[[ EXCERPTED DATA open ]]

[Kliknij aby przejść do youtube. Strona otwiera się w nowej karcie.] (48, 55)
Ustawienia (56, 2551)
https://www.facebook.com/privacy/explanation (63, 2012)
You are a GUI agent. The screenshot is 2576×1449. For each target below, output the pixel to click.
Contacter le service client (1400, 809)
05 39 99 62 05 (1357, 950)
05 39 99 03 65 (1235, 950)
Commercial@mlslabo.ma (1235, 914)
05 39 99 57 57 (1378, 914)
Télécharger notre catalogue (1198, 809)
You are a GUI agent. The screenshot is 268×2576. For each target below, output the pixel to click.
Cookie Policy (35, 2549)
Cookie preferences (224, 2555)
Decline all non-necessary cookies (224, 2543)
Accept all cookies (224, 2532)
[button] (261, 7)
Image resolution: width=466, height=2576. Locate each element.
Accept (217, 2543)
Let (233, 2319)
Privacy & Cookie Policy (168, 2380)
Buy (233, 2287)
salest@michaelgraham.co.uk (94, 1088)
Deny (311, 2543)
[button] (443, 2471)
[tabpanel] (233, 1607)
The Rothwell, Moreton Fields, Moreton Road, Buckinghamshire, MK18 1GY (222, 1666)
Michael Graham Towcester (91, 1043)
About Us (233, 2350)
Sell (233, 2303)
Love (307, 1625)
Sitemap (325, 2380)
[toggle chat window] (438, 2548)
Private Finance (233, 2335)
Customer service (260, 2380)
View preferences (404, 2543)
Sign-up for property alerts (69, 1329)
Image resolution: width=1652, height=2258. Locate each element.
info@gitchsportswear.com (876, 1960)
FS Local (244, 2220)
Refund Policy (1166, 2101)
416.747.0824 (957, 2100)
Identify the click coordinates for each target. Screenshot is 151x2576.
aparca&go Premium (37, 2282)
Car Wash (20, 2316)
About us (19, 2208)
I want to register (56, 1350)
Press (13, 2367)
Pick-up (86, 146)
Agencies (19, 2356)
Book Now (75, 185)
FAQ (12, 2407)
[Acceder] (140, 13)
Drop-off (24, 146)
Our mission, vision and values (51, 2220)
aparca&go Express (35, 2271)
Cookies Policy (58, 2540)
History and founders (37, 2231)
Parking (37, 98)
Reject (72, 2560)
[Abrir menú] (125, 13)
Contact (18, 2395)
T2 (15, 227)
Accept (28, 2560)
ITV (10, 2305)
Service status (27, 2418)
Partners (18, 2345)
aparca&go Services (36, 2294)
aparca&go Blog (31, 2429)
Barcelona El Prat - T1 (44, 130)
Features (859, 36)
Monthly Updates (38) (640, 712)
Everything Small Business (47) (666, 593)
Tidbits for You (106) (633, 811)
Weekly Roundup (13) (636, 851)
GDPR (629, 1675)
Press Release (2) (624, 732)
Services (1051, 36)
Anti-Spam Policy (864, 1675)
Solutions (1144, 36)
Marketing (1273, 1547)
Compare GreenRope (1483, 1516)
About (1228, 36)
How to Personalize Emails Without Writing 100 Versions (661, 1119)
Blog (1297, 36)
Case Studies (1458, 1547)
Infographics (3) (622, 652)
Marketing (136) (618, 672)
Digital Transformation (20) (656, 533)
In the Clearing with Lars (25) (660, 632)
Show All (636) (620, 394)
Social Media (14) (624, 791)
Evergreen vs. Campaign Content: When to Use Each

[[ EXCERPTED DATA closed ]]

> **WHAT YOU WILL DO**
Return the material in full. Each line must match.

> **RESPONSE AREA**
[Kliknij aby przejść do youtube. Strona otwiera się w nowej karcie.] (48, 55)
Ustawienia (56, 2551)
https://www.facebook.com/privacy/explanation (63, 2012)
You are a GUI agent. The screenshot is 2576×1449. For each target below, output the pixel to click.
Contacter le service client (1400, 809)
05 39 99 62 05 (1357, 950)
05 39 99 03 65 (1235, 950)
Commercial@mlslabo.ma (1235, 914)
05 39 99 57 57 (1378, 914)
Télécharger notre catalogue (1198, 809)
You are a GUI agent. The screenshot is 268×2576. For each target below, output the pixel to click.
Cookie Policy (35, 2549)
Cookie preferences (224, 2555)
Decline all non-necessary cookies (224, 2543)
Accept all cookies (224, 2532)
[button] (261, 7)
Image resolution: width=466, height=2576. Locate each element.
Accept (217, 2543)
Let (233, 2319)
Privacy & Cookie Policy (168, 2380)
Buy (233, 2287)
salest@michaelgraham.co.uk (94, 1088)
Deny (311, 2543)
[button] (443, 2471)
[tabpanel] (233, 1607)
The Rothwell, Moreton Fields, Moreton Road, Buckinghamshire, MK18 1GY (222, 1666)
Michael Graham Towcester (91, 1043)
About Us (233, 2350)
Sell (233, 2303)
Love (307, 1625)
Sitemap (325, 2380)
[toggle chat window] (438, 2548)
Private Finance (233, 2335)
Customer service (260, 2380)
View preferences (404, 2543)
Sign-up for property alerts (69, 1329)
Image resolution: width=1652, height=2258. Locate each element.
info@gitchsportswear.com (876, 1960)
FS Local (244, 2220)
Refund Policy (1166, 2101)
416.747.0824 (957, 2100)
Identify the click coordinates for each target. Screenshot is 151x2576.
aparca&go Premium (37, 2282)
Car Wash (20, 2316)
About us (19, 2208)
I want to register (56, 1350)
Press (13, 2367)
Pick-up (86, 146)
Agencies (19, 2356)
Book Now (75, 185)
FAQ (12, 2407)
[Acceder] (140, 13)
Drop-off (24, 146)
Our mission, vision and values (51, 2220)
aparca&go Express (35, 2271)
Cookies Policy (58, 2540)
History and founders (37, 2231)
Parking (37, 98)
Reject (72, 2560)
[Abrir menú] (125, 13)
Contact (18, 2395)
T2 (15, 227)
Accept (28, 2560)
ITV (10, 2305)
Service status (27, 2418)
Partners (18, 2345)
aparca&go Services (36, 2294)
aparca&go Blog (31, 2429)
Barcelona El Prat - T1 (44, 130)
Features (859, 36)
Monthly Updates (38) (640, 712)
Everything Small Business (47) (666, 593)
Tidbits for You (106) (633, 811)
Weekly Roundup (13) (636, 851)
GDPR (629, 1675)
Press Release (2) (624, 732)
Services (1051, 36)
Anti-Spam Policy (864, 1675)
Solutions (1144, 36)
Marketing (1273, 1547)
Compare GreenRope (1483, 1516)
About (1228, 36)
How to Personalize Emails Without Writing 100 Versions (661, 1119)
Blog (1297, 36)
Case Studies (1458, 1547)
Infographics (3) (622, 652)
Marketing (136) (618, 672)
Digital Transformation (20) (656, 533)
In the Clearing with Lars (25) (660, 632)
Show All (636) (620, 394)
Social Media (14) (624, 791)
Evergreen vs. Campaign Content: When to Use Each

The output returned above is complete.